Is there a simple way in Java to get the difference between two collections using a custom equals function without overriding the equals?

Question

I'm open to use a lib. I just want something simple to diff two collections on a different criteria than the normal equals function.

Right now I use something like:

collection1.stream()
           .filter(element -> !collection2.stream()
                                          .anyMatch(element2 -> element2.equalsWithoutSomeField(element)))
           .collect(Collectors.toSet());

and I would like something like:

Collections.diff(collection1, collection2, Foo::equalsWithoutSomeField);

(edit) More context:

Should of mentioned that I'm looking for something that exists already and not to code it myself. I might code a small utils from your ideas if nothing exists.

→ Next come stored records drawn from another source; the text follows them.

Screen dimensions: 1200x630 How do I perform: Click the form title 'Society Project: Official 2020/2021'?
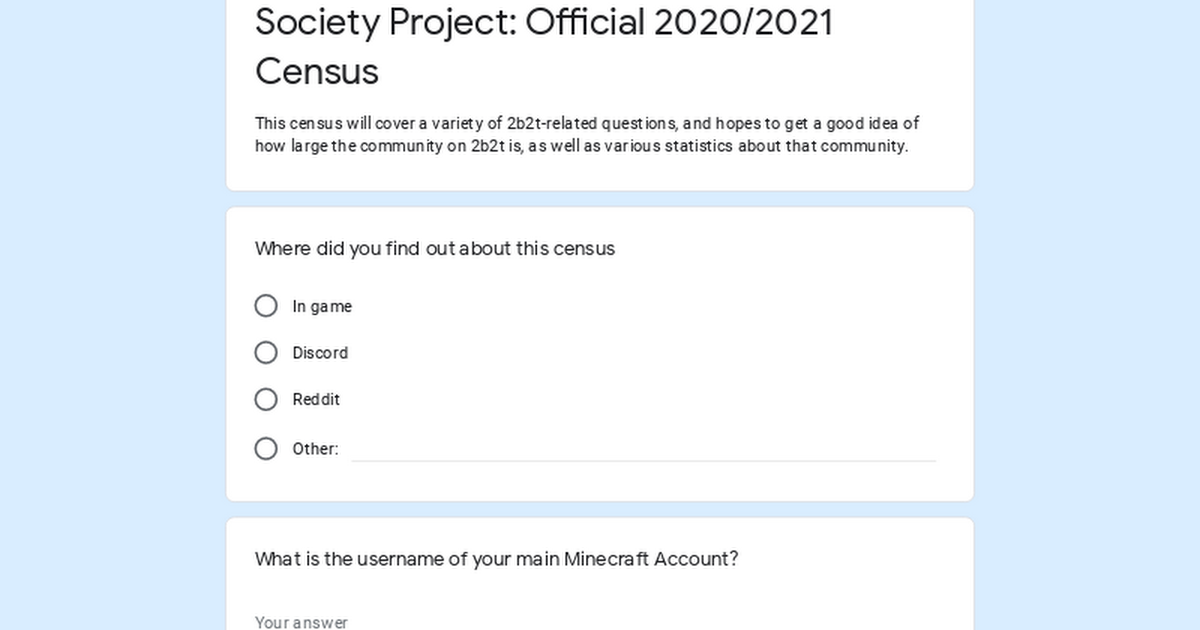(544, 22)
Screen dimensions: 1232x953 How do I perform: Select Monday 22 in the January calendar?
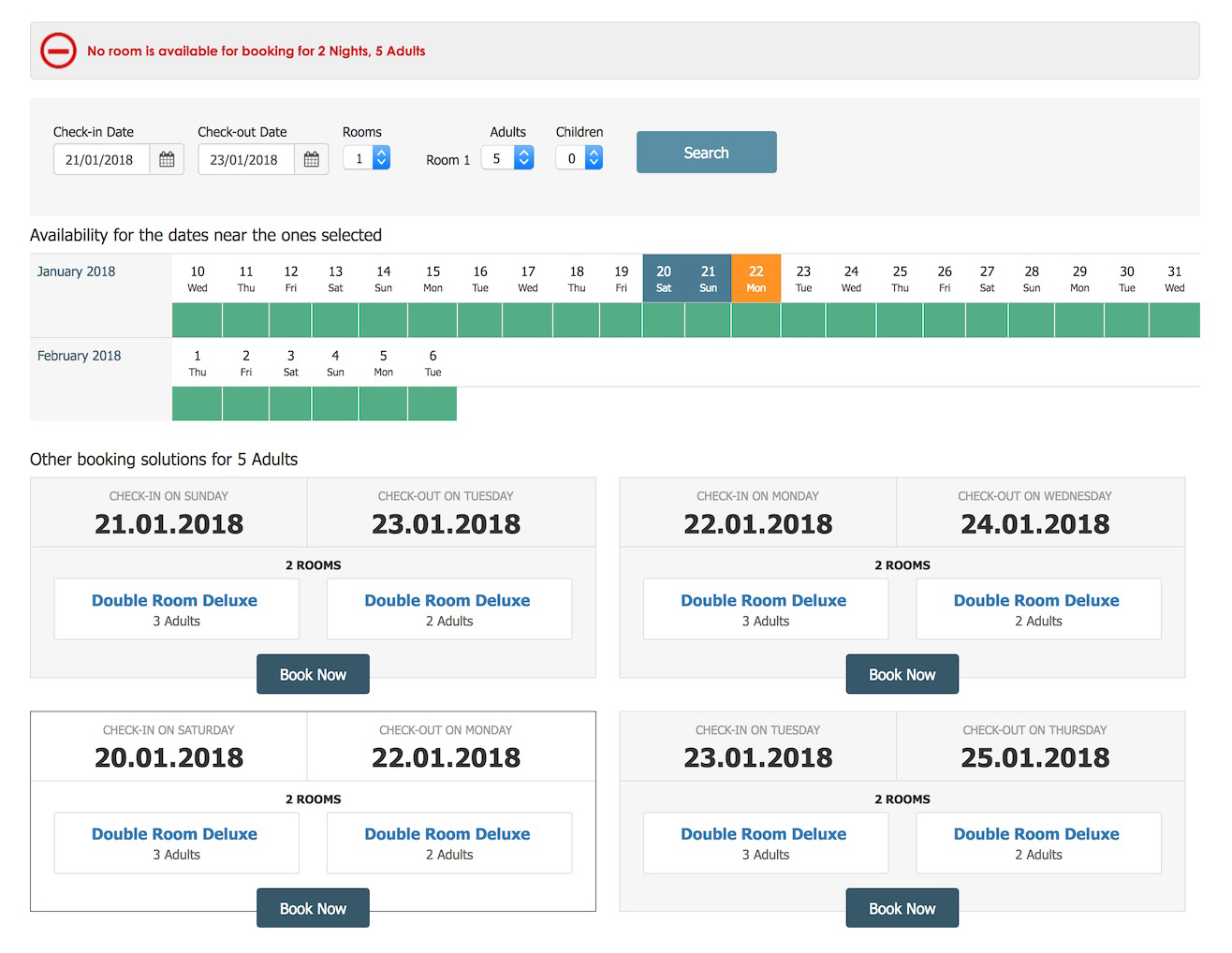(755, 278)
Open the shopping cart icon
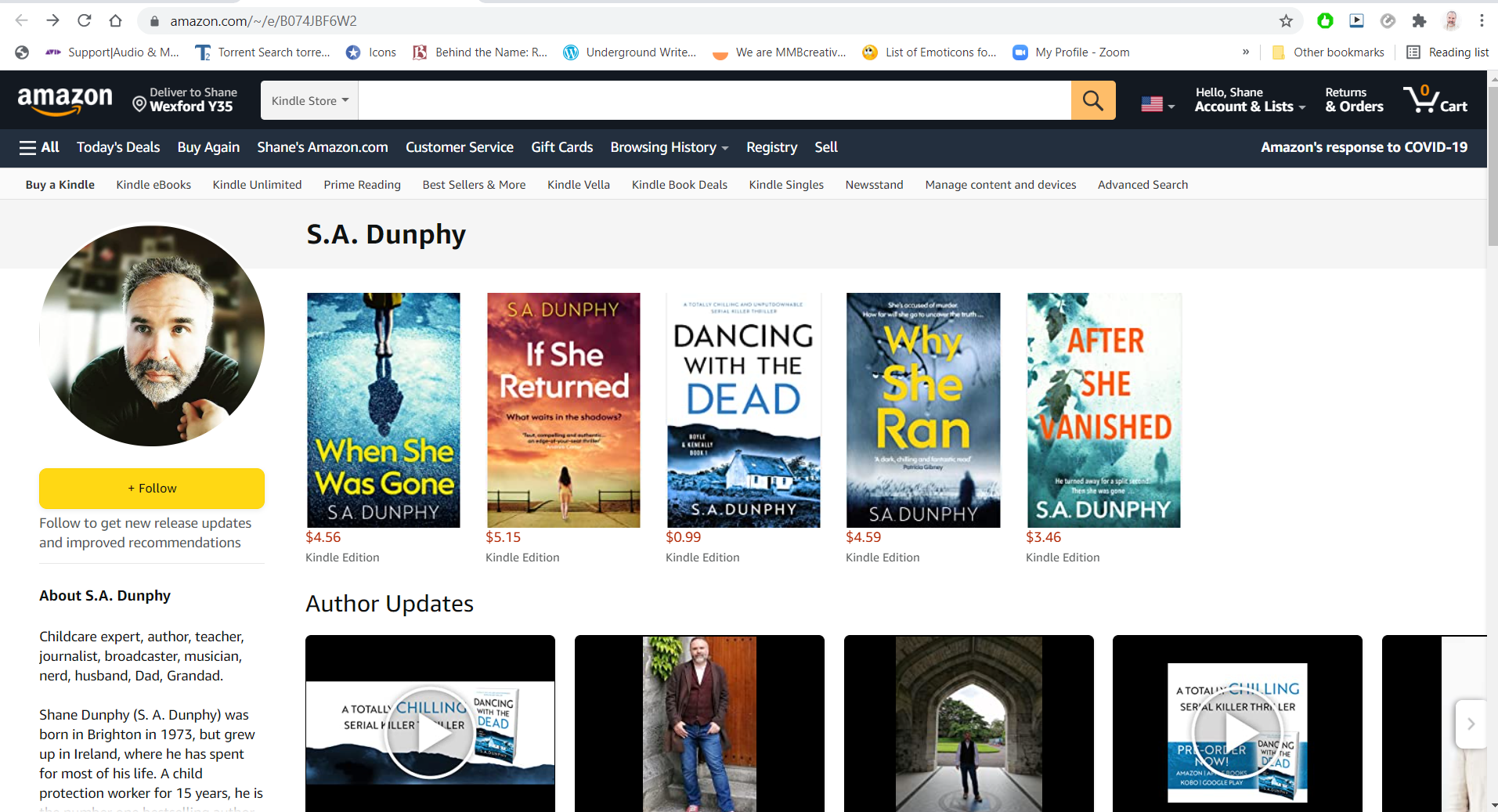Viewport: 1498px width, 812px height. click(1435, 100)
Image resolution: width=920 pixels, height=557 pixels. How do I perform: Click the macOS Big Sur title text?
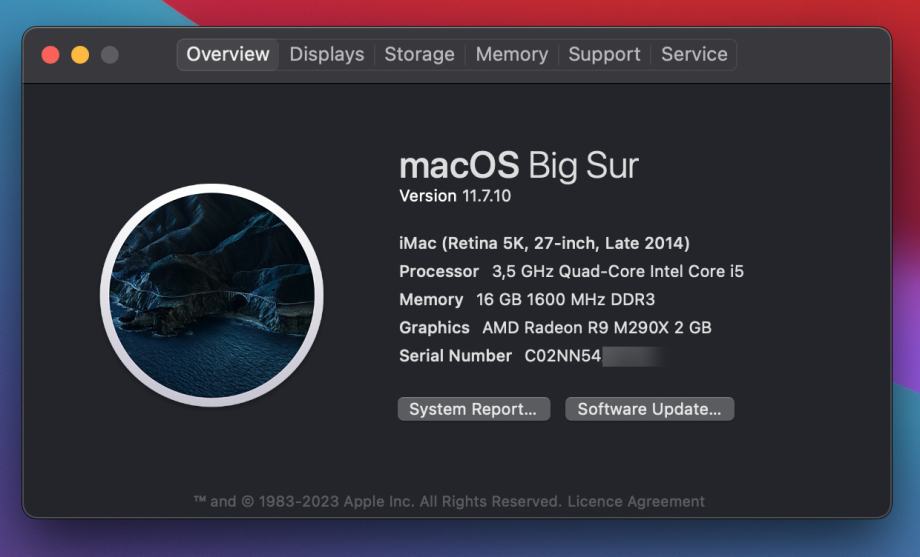coord(518,165)
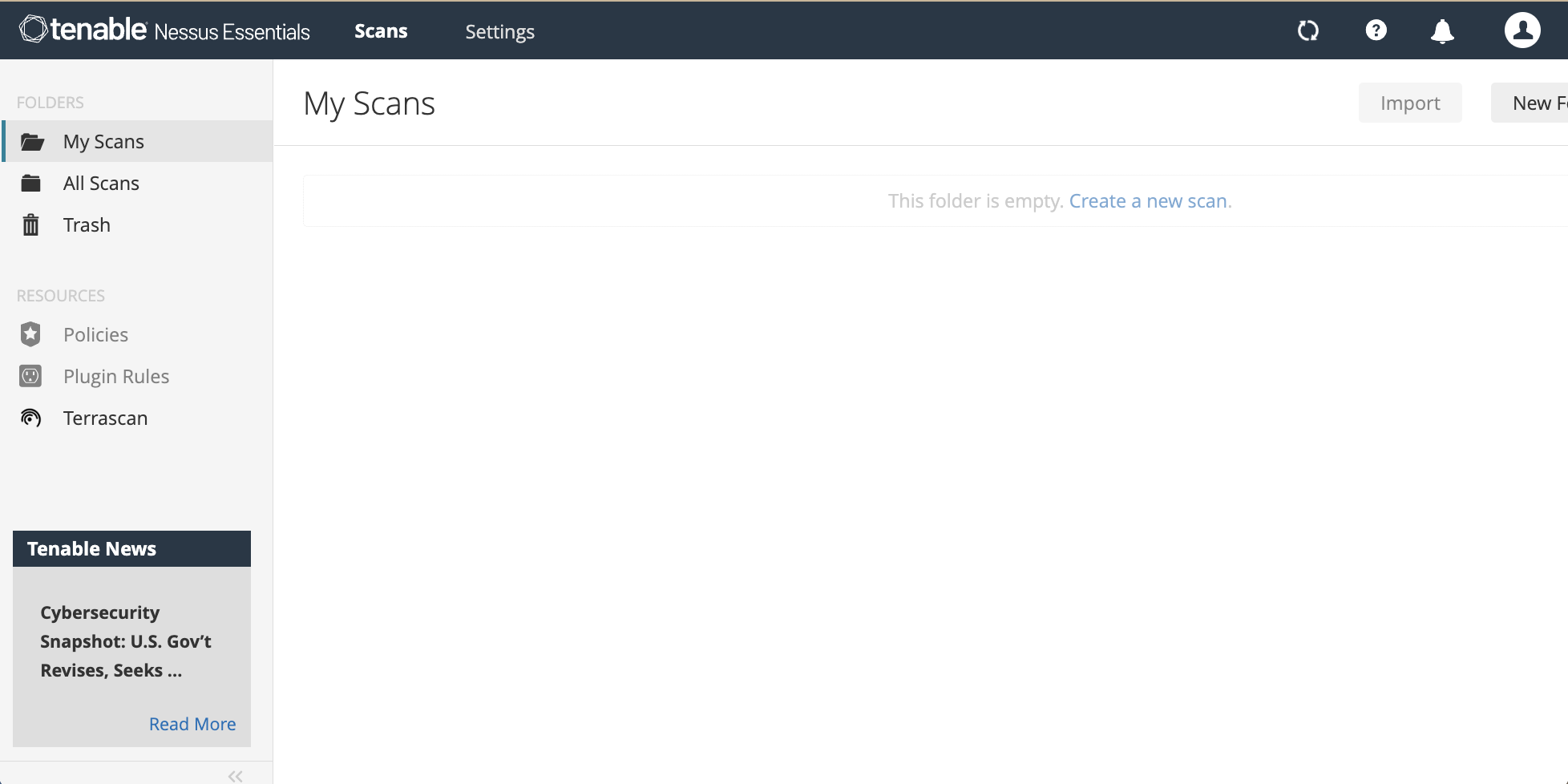
Task: Open the user account avatar menu
Action: 1522,30
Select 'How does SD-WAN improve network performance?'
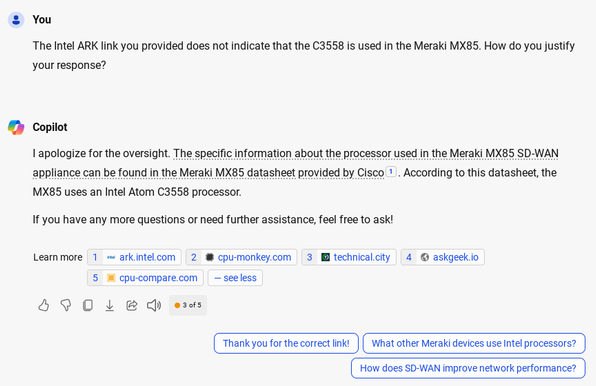The image size is (596, 386). 468,368
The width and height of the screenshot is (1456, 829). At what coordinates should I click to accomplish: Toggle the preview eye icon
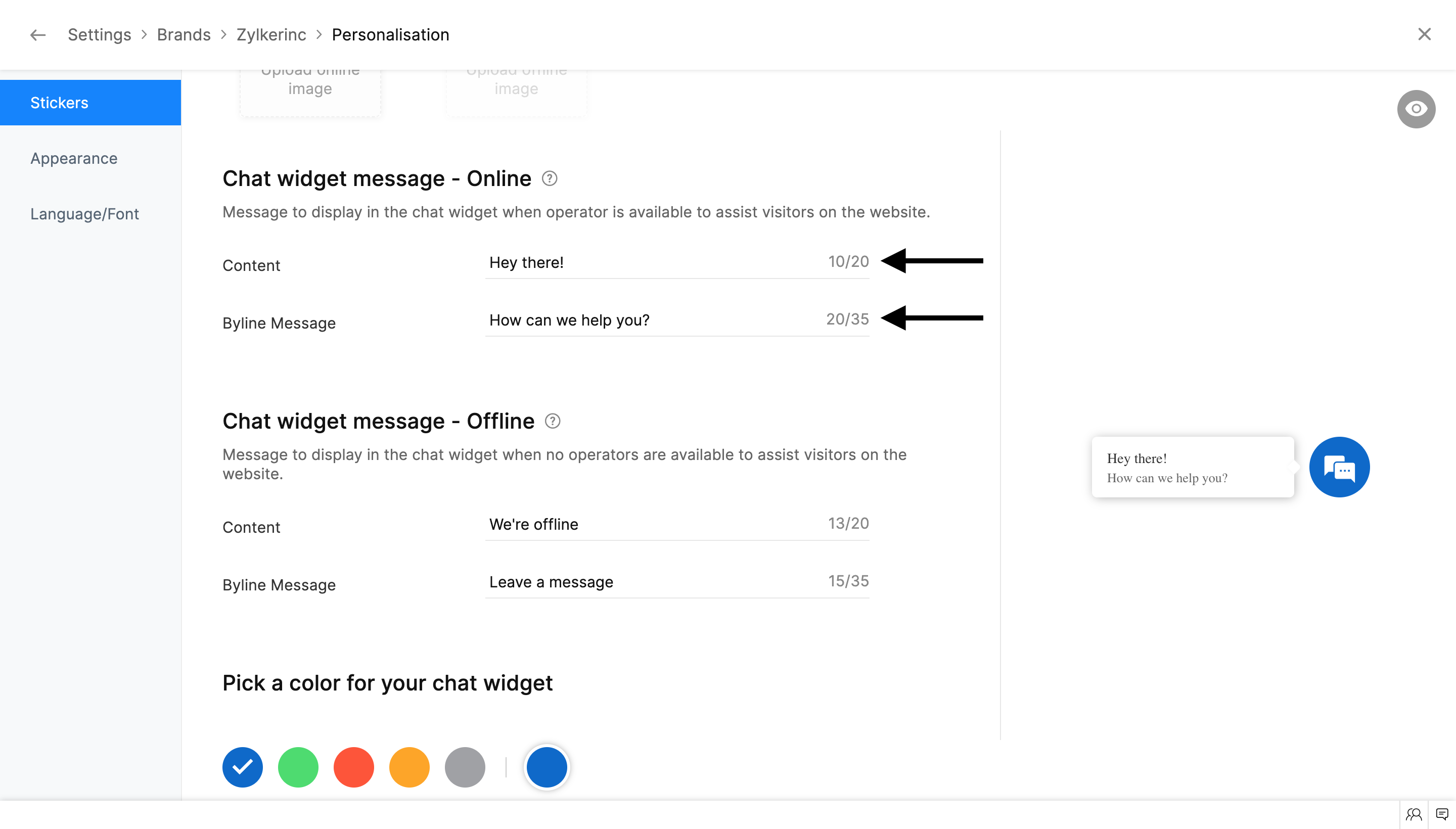1416,109
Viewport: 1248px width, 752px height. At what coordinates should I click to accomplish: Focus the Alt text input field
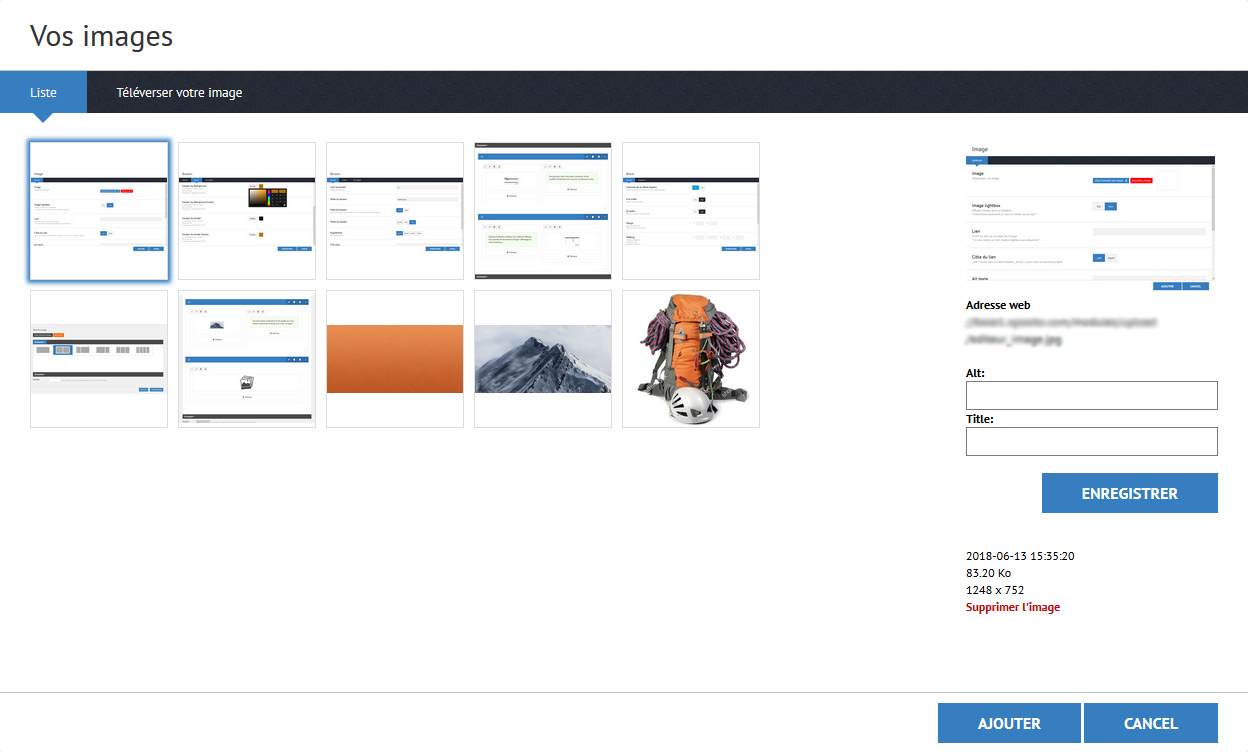1091,395
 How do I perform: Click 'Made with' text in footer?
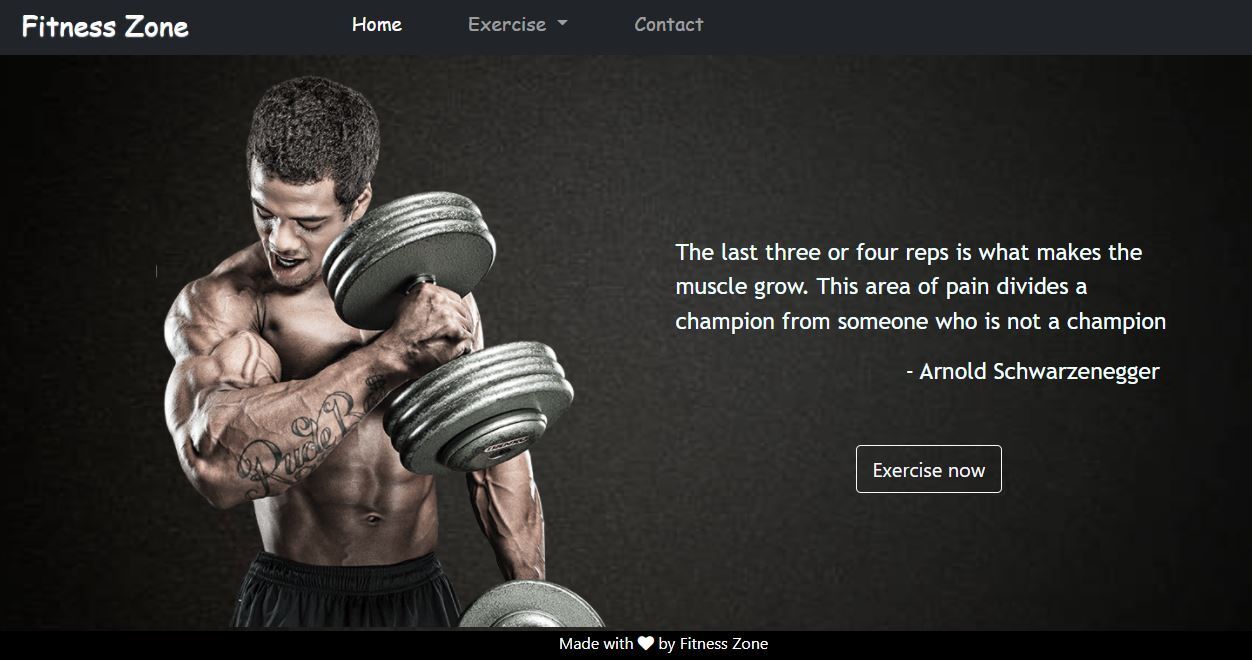[596, 644]
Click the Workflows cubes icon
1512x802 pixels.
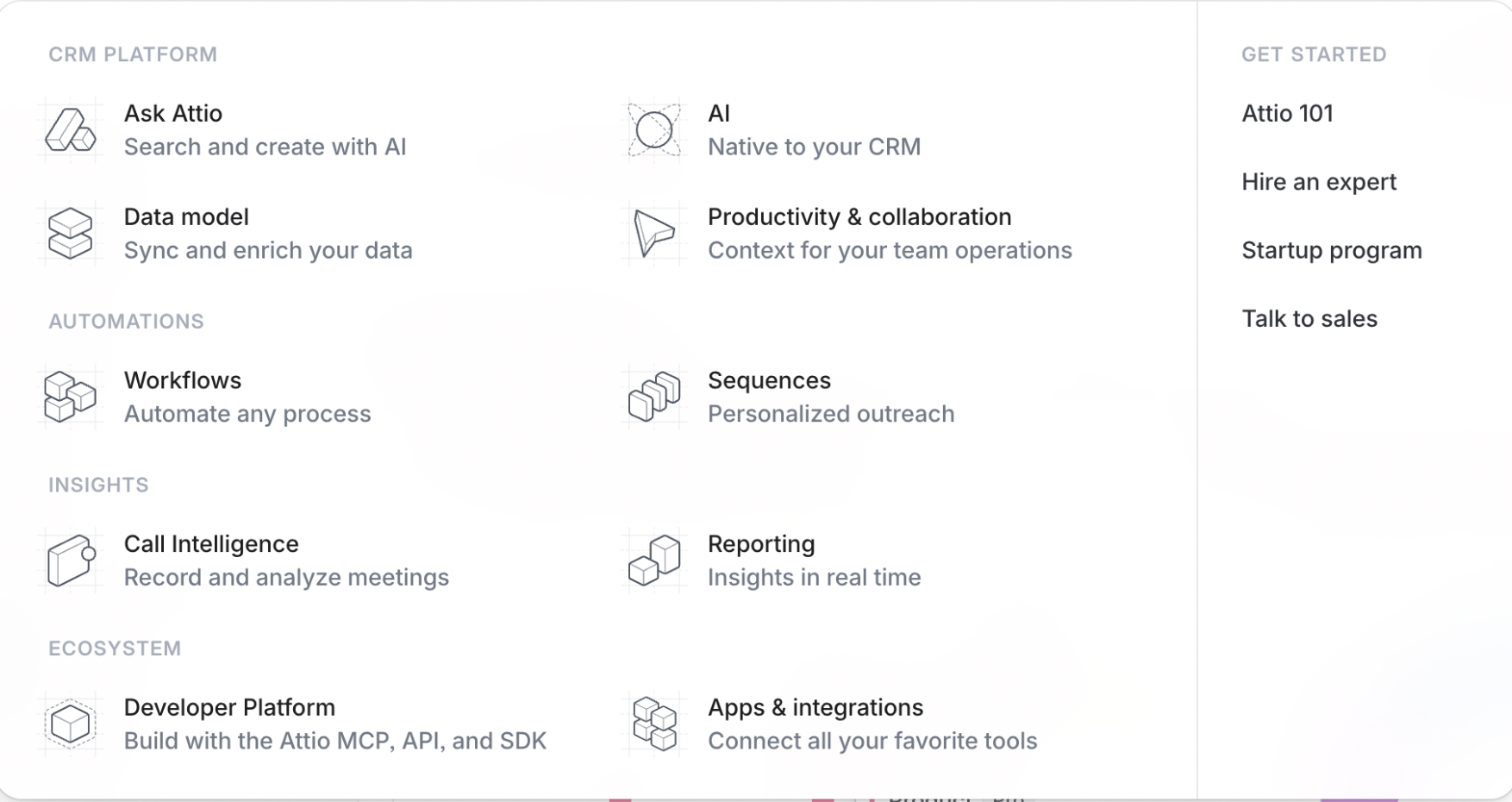[x=70, y=397]
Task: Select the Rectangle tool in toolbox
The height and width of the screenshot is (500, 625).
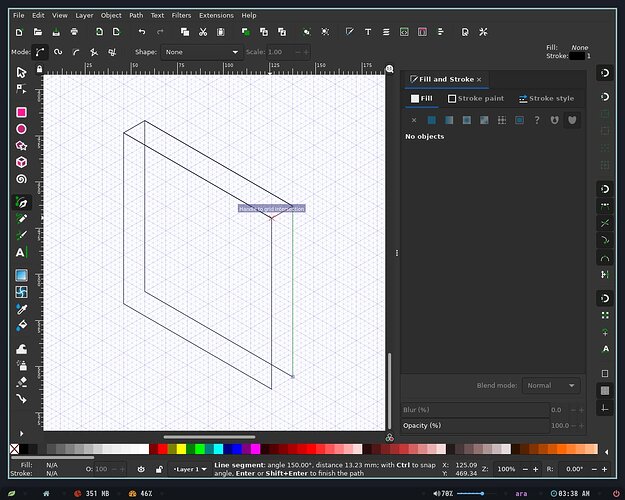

Also, Real duplicates aren't possible in my case: the collections are Sets. However, duplicates according to the custom equals are possible and should not be removed by this operation. It seems to be a limitation in a lot of possible solutions.

Answer 1

We use similar methods in our project to shorten repetitive collection filtering. We started with some basic building blocks:

static <T> boolean anyMatch(Collection<T> set, Predicate<T> match) {
    for (T object : set)
        if (match.test(object))
            return true;
    return false;
}

Based on this, we can easily implement methods like noneMatch and more complicated ones like isSubset or your diff :

static <E> Collection<E> disjunctiveUnion(Collection<E> c1, Collection<E> c2, BiPredicate<E, E> match)
{
    ArrayList<E> diff = new ArrayList<>();
    diff.addAll(c1);
    diff.addAll(c2);
    diff.removeIf(e -> anyMatch(c1, e1 -> match.test(e, e1)) 
                       && anyMatch(c2, e2 -> match.test(e, e2)));
    return diff;
}

Note that there are for sure some possibilities for perfomance tuning. But keeping it separated into small methods help understanding and using them with ease. Used in code they read quite nice.

You would then use it as you already said:

CollectionUtils.disjunctiveUnion(collection1, collection2, Foo::equalsWithoutSomeField);

Taking Jose Da Silva's suggestion into account, you could even use Comparator to build your criteria on the fly:

Comparator<E> special = Comparator.comparing(Foo::thisField)
                                  .thenComparing(Foo::thatField);
BiPredicate specialMatch = (e1, e2) -> special.compare(e1, e2) == 0;

Answer 2

You can use UnifiedSetWithHashingStrategy from Eclipse Collections . UnifiedSetWithHashingStrategy allows you to create a Set with a custom HashingStrategy . HashingStrategy allows the user to use a custom hashCode() and equals() . The Object's hashCode() and equals() is not used.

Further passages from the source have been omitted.